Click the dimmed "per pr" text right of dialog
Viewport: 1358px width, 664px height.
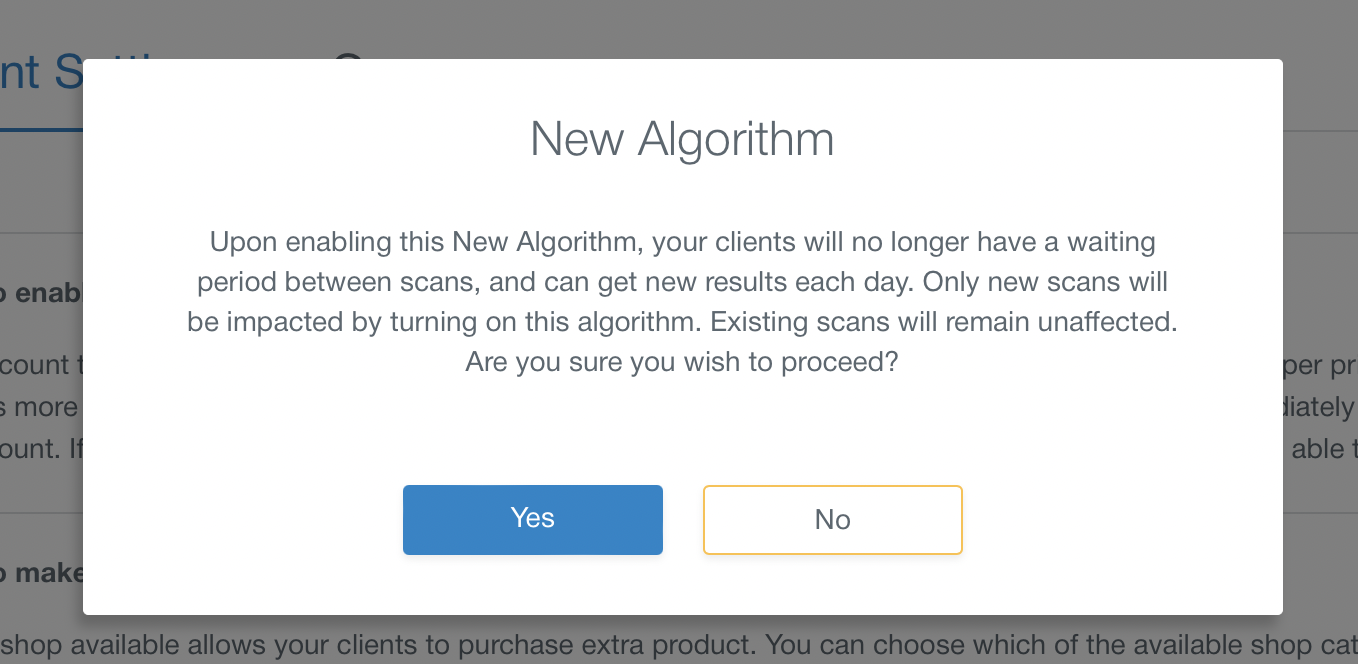[1320, 365]
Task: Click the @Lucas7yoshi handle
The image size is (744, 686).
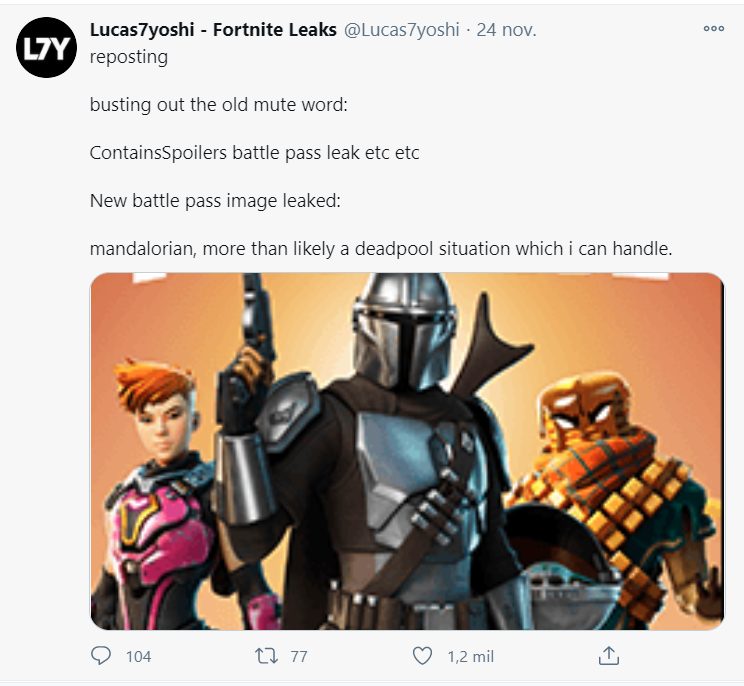Action: (401, 30)
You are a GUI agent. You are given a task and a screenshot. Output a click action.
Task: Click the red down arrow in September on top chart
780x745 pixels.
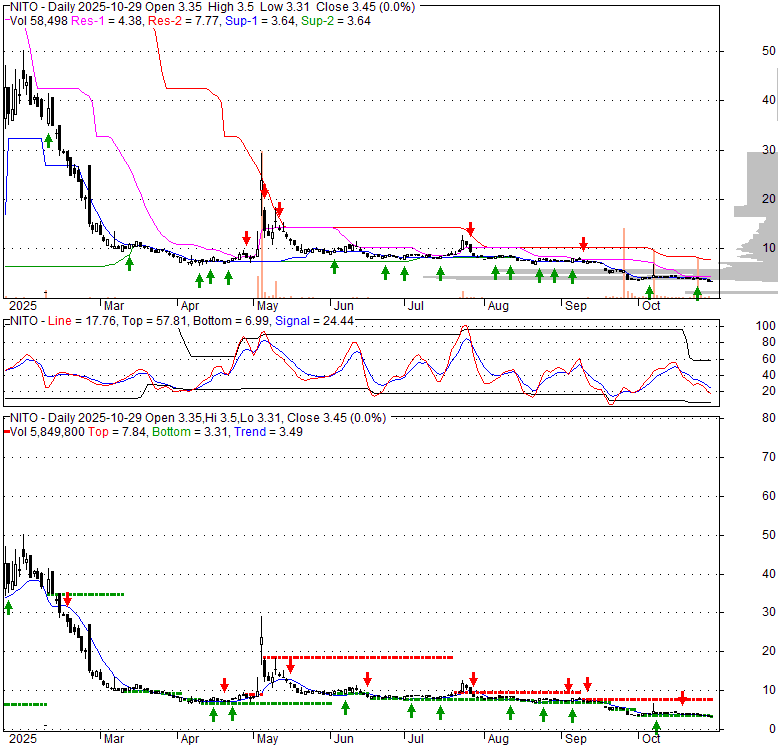tap(584, 245)
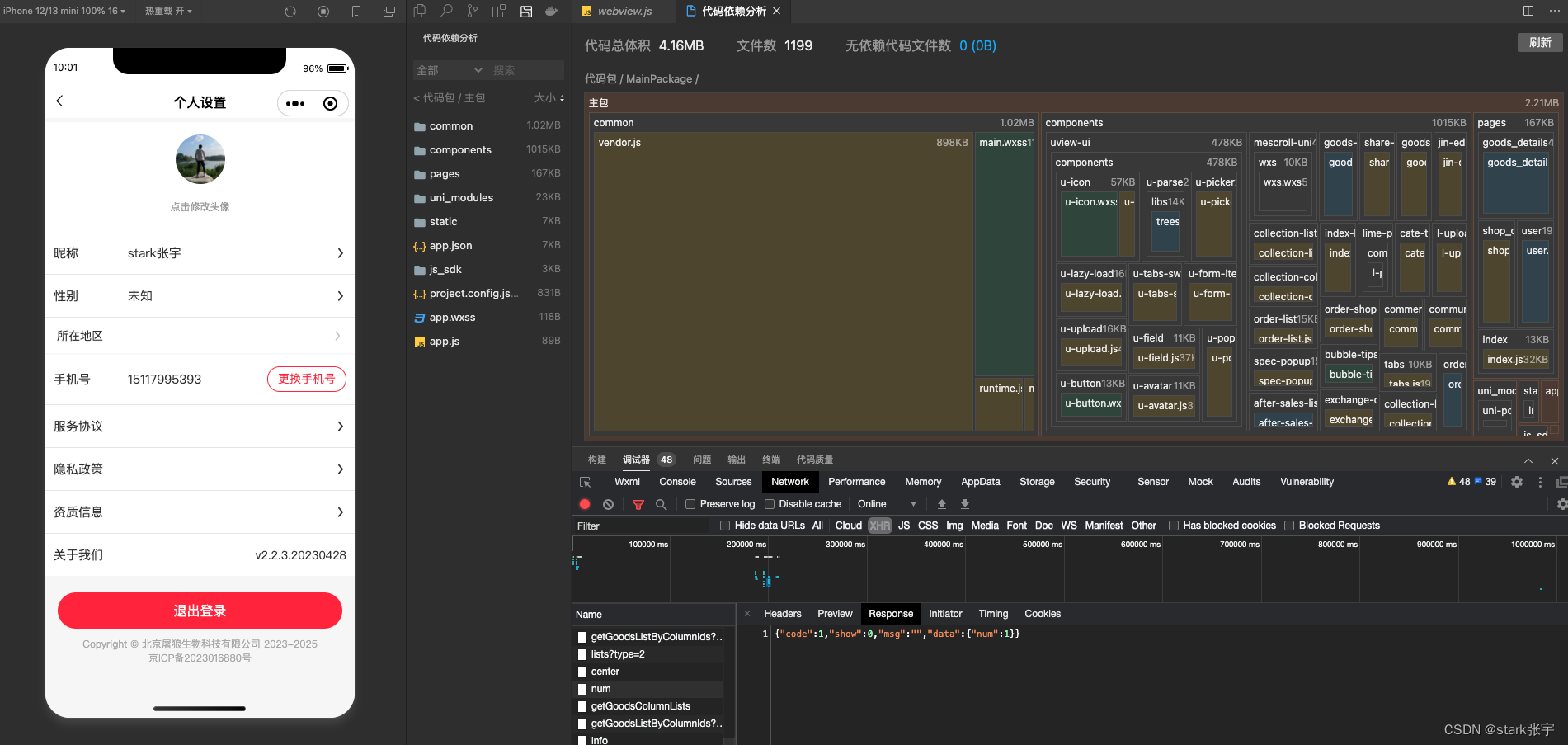Enable the Preserve log checkbox
This screenshot has height=745, width=1568.
[x=690, y=504]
********
■ How to complete this task:
The response is the full listing, copied exactly, with the pictures omitted.

■ Task result:
Click the dimmed "per pr" text right of dialog
Viewport: 1358px width, 664px height.
[1320, 365]
Task: Click the @Lucas7yoshi handle
The image size is (744, 686).
Action: (401, 30)
You are a GUI agent. You are given a task and a screenshot. Output a click action.
Task: Click the red down arrow in September on top chart
780x745 pixels.
tap(584, 245)
Enable the Preserve log checkbox
This screenshot has height=745, width=1568.
[x=690, y=504]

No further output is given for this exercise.